● REQUIRED TASKS
a: From the post on data quality dimensions, return the passage starting with "A few months" and going on through "measuring each one.", copied word for word.
b: Render this sentence from the post on data quality dimensions in Spanish: "The top-down approach is repeatedly taken, with attempts made to break data quality up into different dimensions."

— start EXCERPT —

Friday, January 25, 2013

Rethinking the Dimensions of Data Quality

A few months ago, I wrote a column asking if the dimensions of data quality, such as accuracy, consistency and timeliness, are real. I pointed out that there are no generally accepted definitions for the dimensions, no generally accepted exhaustive list of them and no generally accepted methodologies for measuring each one.

Since the column was published, I have been "encouraged" to say something a little more positive on this topic – something that will help practitioners deal with the daunting problems of data quality. I agree that being negative is not that helpful, although it is refreshing to have a frank conversation about what really underlies terms that are often thrown about our industry.

The Road to Abstraction

One argument in favor of having dimensions of data quality is that data quality is such an enormous space that we cannot deal with it effectively unless we break it down into subareas. I think it is better to say that data quality represents a large, complex set of issues and that we need to tease out individual types of issues, each with its own specific problems and requiring its own specific methods to deal with it. This is more of a bottom-up approach.

However, it seems to me that the first view prevails. The top-down approach is repeatedly taken, with attempts made to break data quality up into different dimensions. Here I am talking from experience: I have seen this approach first-hand at a number of conferences and industry initiatives.

What this top-down approach focuses on are abstractions, and we need to understand abstractions to appreciate what is going on. There are many different classes of abstraction, but the one involved here is the process of turning a property into an object. This is a source of argument among philosophers, going back to Plato, who believed that such abstractions really exist in some part of the universe, just as much as material objects do.

— end EXCERPT —
— start RECORD EXCERPTS —

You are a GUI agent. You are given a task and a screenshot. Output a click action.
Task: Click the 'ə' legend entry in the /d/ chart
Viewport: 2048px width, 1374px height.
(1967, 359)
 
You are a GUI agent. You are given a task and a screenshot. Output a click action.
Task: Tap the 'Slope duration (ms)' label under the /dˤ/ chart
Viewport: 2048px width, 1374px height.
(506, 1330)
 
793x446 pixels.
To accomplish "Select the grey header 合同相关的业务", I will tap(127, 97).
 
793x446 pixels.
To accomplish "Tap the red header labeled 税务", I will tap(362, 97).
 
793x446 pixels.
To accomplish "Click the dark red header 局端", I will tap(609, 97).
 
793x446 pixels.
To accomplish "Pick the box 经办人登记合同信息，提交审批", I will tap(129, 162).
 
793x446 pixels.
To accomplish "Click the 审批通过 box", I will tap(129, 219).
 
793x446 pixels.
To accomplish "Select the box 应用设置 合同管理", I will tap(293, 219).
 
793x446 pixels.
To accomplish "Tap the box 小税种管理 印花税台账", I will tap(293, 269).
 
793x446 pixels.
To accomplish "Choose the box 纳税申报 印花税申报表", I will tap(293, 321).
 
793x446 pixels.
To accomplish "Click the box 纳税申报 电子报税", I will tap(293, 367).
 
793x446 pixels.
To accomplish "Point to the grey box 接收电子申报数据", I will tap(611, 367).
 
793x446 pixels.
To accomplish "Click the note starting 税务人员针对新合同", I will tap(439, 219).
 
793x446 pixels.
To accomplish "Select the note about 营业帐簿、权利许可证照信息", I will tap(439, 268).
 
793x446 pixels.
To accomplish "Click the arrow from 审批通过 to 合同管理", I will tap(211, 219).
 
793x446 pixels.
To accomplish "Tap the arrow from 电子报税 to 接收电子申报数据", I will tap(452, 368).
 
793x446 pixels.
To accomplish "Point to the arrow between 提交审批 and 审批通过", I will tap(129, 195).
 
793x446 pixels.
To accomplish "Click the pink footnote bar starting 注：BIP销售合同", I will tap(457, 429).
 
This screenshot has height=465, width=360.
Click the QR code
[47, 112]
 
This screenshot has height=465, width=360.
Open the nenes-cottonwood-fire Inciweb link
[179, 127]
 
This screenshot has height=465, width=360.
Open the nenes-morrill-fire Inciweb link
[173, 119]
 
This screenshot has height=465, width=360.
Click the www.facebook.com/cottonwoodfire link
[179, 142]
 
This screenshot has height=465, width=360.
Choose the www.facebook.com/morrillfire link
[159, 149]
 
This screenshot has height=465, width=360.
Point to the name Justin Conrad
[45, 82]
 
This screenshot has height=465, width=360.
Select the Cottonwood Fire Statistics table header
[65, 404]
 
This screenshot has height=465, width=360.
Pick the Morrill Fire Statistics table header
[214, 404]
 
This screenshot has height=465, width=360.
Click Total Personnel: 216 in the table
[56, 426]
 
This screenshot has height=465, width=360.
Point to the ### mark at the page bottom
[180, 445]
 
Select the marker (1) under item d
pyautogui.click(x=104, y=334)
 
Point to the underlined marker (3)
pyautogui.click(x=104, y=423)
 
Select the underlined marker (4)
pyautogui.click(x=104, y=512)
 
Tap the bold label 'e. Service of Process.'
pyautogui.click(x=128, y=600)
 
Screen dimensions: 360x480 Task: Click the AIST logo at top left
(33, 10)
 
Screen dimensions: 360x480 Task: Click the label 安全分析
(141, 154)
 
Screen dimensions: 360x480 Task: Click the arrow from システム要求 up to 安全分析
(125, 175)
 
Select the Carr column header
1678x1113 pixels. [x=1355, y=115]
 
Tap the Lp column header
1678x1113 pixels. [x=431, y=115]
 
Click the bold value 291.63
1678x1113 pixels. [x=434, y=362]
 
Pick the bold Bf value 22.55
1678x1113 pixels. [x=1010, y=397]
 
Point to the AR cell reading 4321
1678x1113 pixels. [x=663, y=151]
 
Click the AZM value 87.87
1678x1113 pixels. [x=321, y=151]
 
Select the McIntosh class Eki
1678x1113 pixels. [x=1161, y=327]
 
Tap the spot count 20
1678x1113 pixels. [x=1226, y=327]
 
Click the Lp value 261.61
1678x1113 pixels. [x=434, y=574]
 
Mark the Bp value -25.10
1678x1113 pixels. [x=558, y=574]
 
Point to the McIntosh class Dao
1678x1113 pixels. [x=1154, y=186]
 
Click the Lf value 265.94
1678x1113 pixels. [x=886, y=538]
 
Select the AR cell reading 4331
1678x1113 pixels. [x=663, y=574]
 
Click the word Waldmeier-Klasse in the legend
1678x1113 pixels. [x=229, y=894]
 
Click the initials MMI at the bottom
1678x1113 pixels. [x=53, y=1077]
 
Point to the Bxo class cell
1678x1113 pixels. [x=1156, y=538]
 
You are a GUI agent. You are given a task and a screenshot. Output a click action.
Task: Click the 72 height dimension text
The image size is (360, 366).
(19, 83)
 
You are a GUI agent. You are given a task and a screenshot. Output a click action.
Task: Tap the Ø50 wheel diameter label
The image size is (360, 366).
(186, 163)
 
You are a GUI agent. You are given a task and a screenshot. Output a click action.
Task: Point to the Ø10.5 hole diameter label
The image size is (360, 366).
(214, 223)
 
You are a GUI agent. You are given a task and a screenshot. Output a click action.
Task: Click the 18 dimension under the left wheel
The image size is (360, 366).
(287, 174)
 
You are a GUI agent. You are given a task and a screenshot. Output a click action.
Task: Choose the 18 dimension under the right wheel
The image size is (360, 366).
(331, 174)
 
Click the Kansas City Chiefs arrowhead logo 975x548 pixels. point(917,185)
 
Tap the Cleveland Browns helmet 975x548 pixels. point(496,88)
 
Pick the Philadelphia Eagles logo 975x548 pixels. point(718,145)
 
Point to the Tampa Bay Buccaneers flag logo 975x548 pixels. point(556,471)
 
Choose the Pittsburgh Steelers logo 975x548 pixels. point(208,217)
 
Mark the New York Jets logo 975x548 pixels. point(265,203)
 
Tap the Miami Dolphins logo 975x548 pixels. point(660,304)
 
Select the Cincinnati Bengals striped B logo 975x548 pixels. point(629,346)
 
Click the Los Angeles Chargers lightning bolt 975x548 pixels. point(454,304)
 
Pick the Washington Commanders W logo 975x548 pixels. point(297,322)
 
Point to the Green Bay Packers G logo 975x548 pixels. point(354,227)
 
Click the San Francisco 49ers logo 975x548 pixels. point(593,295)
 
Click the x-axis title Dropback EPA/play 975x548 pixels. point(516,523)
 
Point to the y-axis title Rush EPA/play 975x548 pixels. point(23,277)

— end RECORD EXCERPTS —

● WORKED SOLUTIONS
a:
A few months ago, I wrote a column asking if the dimensions of data quality, such as accuracy, consistency and timeliness, are real. I pointed out that there are no generally accepted definitions for the dimensions, no generally accepted exhaustive list of them and no generally accepted methodologies for measuring each one.

b: El enfoque descendente se adopta una y otra vez, con intentos de dividir la calidad de los datos en diferentes dimensiones.